- PROVIDED TEXT
=== Begin Enclosure ===
Servant’s Heart: From the Desk of a Deacon
The Diocese of Kootenay includes some of the most beautiful and nourishing natural places in all of Canada, and indeed, the world. The Christian mystic Hildegard of Bingen spoke of “viriditas” (the greening force of the divine in nature). Those of us who live in the mountains and valleys of Kootenay know of the liminal space all around us.
Yet, in 2021, we experienced one crisis after another – record-breaking heat and a drought, terrible forest fires, devastating land slides and flooding. Anthropocene, the human-induced era of catastrophic weather events and climate disaster, is a reality. Especially for those who were forced to flee their homes due to fires and floods.
At the Sorrento Centre, we were grateful to be of practical assistance over the past year to many disaster victims, offering generous hospitality in the form of good food, comfortable housing and a warm welcome. Our Centre continues to provide healthy and nutritious meals daily for hungry people in our region as we have done since the start of the pandemic.
The Sorrento Centre aspires to be a living example of diaconal ministry. In our Anglican Church, the Deacon serves at the intersection of Church and community – interpreting the cares and concerns of the world to the Church, offering practical service and through servant leadership supporting the people of our Church in living out our collective baptismal commitments.
=== End Enclosure ===
- LISTED ENTRIES
=== Begin Enclosure ===
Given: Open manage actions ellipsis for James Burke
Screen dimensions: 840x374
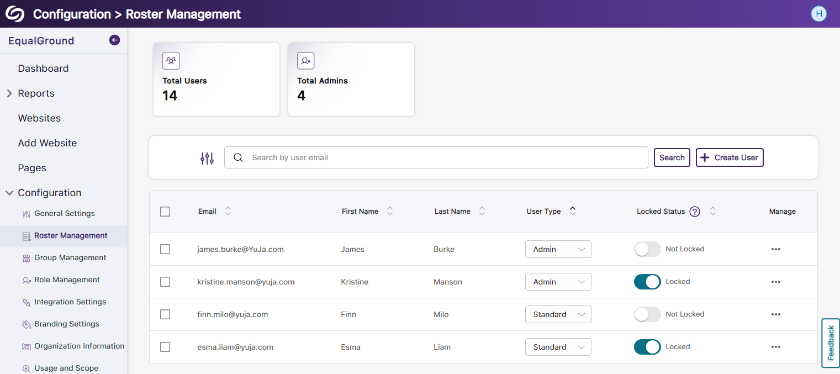Looking at the screenshot, I should [776, 249].
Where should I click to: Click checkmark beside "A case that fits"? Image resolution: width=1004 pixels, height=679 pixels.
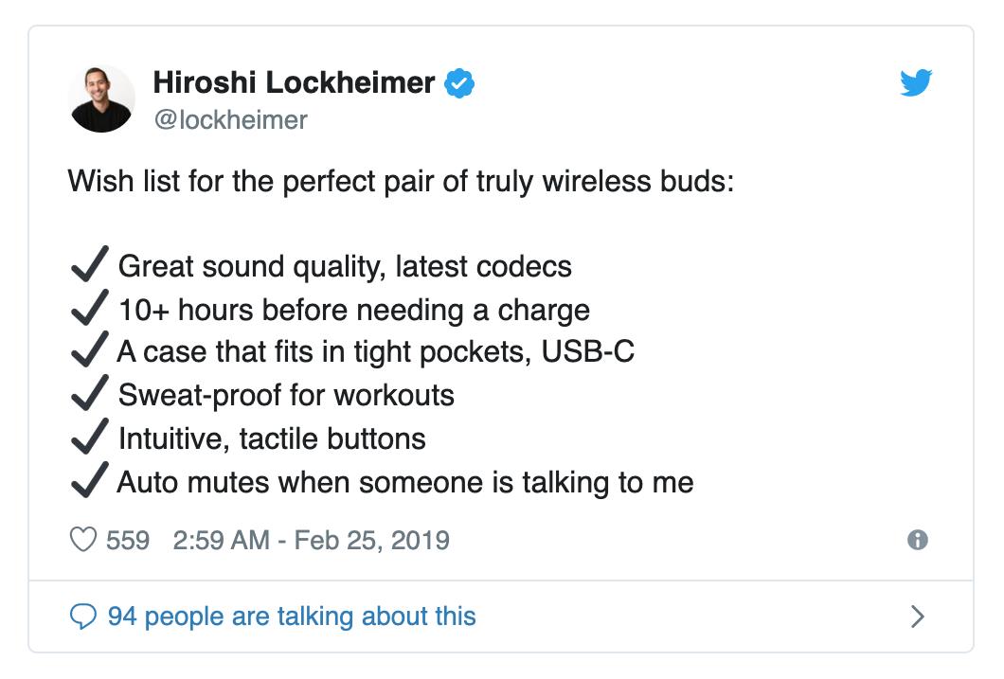(89, 351)
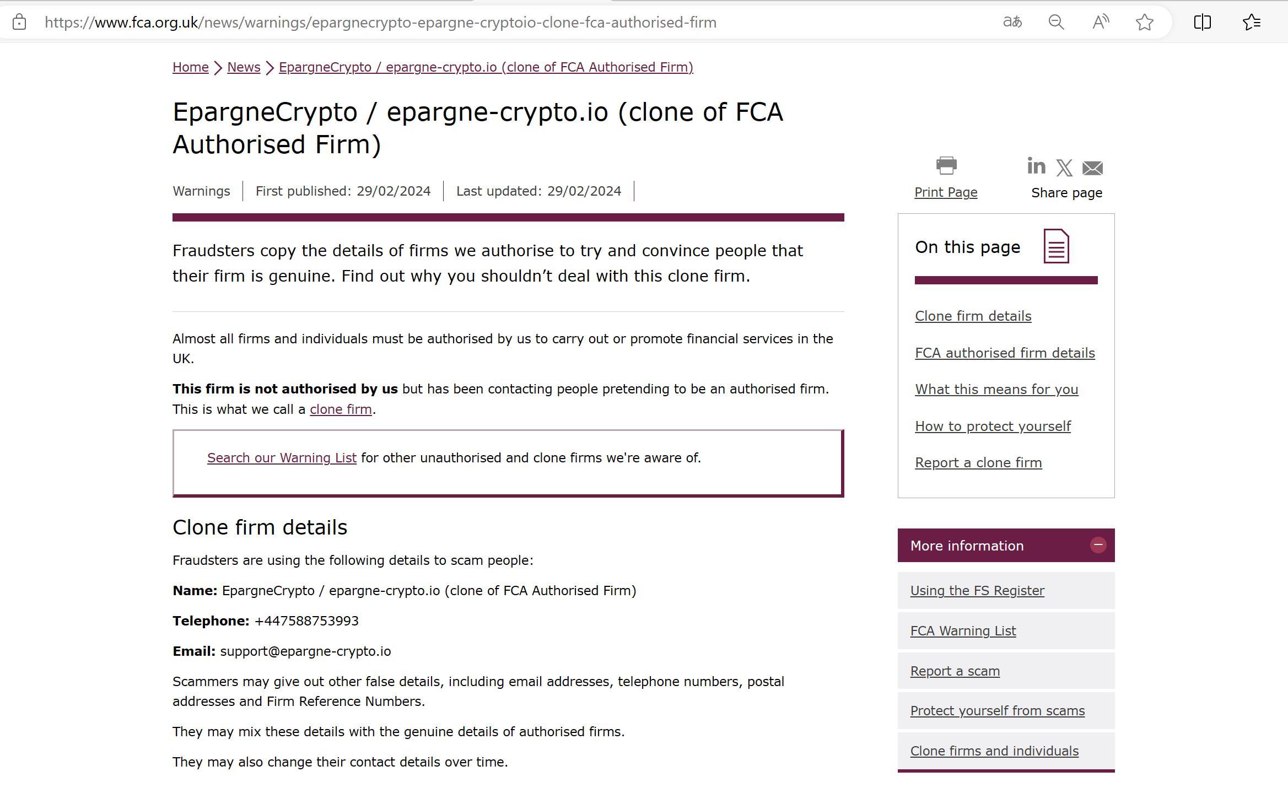Open browser split screen icon
Viewport: 1288px width, 793px height.
click(1202, 22)
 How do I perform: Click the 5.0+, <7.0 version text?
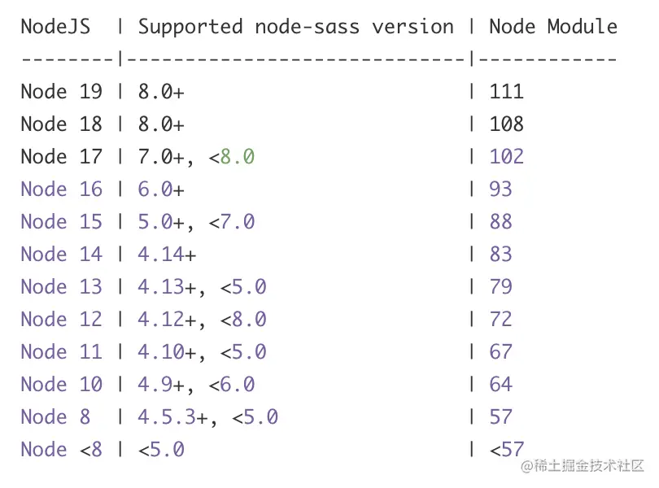click(196, 222)
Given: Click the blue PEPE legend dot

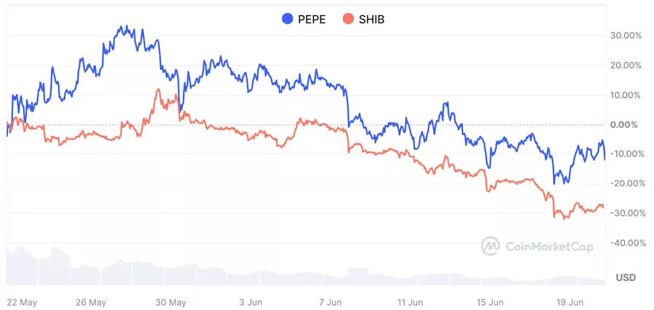Looking at the screenshot, I should pyautogui.click(x=288, y=19).
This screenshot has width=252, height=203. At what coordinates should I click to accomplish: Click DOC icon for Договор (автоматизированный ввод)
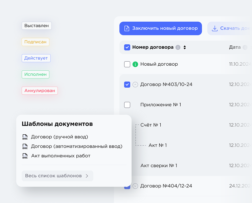[25, 146]
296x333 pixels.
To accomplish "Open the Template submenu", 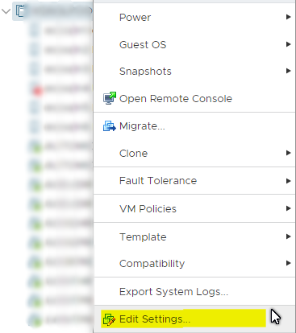I will pyautogui.click(x=194, y=236).
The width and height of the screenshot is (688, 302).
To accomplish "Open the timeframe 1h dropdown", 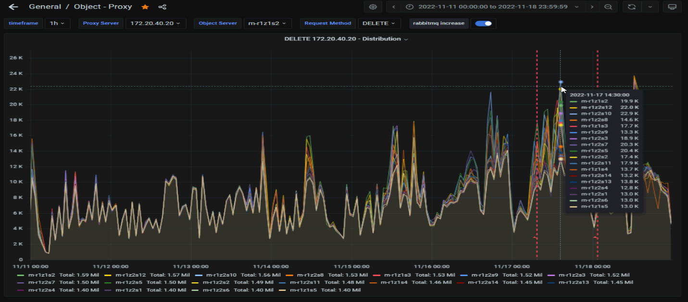I will (x=57, y=23).
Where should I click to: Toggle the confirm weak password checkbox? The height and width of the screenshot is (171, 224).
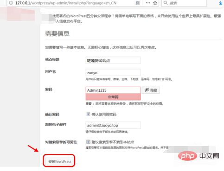88,114
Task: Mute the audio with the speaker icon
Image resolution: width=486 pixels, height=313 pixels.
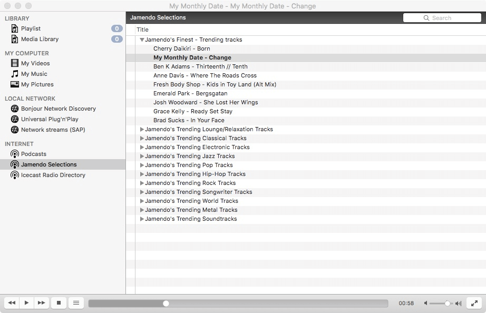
=== End Enclosure ===
- WHAT TO WORK ON
1 - From the deacon's column, reproduce the passage between "Servant’s Heart: From" and "fires and floods.", inclusive.
2 - Translate this sentence from the deacon's column into Spanish: "The Sorrento Centre aspires to be a living example of diaconal ministry."

- COMPLETED EXERCISE
1 -
Servant’s Heart: From the Desk of a Deacon
The Diocese of Kootenay includes some of the most beautiful and nourishing natural places in all of Canada, and indeed, the world. The Christian mystic Hildegard of Bingen spoke of “viriditas” (the greening force of the divine in nature). Those of us who live in the mountains and valleys of Kootenay know of the liminal space all around us.
Yet, in 2021, we experienced one crisis after another – record-breaking heat and a drought, terrible forest fires, devastating land slides and flooding. Anthropocene, the human-induced era of catastrophic weather events and climate disaster, is a reality. Especially for those who were forced to flee their homes due to fires and floods.

2 - El Centro Sorrento aspira a ser un ejemplo vivo del ministerio diaconal.